**SET TASK**
Reproduce the lines below verbatim, in the same order.

**EXERCISE MATERIAL**

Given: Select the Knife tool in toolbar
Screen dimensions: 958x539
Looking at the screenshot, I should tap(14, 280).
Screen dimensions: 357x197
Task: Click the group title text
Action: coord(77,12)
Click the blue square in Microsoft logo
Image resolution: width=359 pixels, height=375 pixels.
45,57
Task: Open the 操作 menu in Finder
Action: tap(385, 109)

**TASK OUTPUT**
Given: Select the Knife tool in toolbar
Screen dimensions: 958x539
Looking at the screenshot, I should tap(14, 280).
Screen dimensions: 357x197
Task: Click the group title text
Action: coord(77,12)
Click the blue square in Microsoft logo
Image resolution: width=359 pixels, height=375 pixels.
45,57
Task: Open the 操作 menu in Finder
Action: tap(385, 109)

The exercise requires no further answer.